§ **Your goal**:
Your result should be every line of the records below that contains the word "agent".

§ **Dataset records**:
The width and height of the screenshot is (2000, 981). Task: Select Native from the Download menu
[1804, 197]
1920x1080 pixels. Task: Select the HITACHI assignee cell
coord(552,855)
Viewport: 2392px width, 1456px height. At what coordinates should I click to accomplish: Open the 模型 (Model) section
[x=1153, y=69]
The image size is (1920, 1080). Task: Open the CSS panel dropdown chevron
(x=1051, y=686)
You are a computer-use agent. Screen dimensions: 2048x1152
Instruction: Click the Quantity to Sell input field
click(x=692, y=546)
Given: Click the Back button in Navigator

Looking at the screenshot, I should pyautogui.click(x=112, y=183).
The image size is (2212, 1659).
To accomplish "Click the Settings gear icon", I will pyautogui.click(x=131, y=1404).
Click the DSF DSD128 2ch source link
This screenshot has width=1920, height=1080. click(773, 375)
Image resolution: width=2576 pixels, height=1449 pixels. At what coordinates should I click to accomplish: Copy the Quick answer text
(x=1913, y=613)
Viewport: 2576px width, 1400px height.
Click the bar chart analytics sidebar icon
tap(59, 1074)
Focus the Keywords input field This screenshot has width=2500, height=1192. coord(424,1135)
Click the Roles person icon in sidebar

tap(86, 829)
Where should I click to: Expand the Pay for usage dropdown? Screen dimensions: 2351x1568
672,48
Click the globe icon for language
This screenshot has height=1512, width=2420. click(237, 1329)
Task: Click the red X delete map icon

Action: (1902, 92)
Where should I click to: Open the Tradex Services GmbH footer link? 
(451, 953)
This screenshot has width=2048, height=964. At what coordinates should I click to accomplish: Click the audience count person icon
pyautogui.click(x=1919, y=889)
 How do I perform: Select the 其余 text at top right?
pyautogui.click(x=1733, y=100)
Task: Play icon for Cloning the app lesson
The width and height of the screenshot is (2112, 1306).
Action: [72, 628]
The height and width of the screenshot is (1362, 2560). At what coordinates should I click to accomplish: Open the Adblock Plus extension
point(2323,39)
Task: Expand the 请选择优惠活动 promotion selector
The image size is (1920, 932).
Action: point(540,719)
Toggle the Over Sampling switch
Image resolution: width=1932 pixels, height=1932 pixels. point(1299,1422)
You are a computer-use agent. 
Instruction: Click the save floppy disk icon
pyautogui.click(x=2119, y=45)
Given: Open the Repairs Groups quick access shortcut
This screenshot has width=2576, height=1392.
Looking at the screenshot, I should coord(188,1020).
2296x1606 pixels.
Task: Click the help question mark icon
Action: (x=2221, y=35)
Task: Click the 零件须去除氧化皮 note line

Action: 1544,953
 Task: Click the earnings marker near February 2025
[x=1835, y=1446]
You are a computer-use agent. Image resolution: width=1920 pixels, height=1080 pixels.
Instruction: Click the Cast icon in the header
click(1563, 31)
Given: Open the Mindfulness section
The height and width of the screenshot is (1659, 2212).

§ **The answer**:
You are a computer-use agent. Screen dimensions: 2048x1152
You are a computer-use agent. 
You are a computer-use agent. Image resolution: width=1920 pixels, height=1080 pixels.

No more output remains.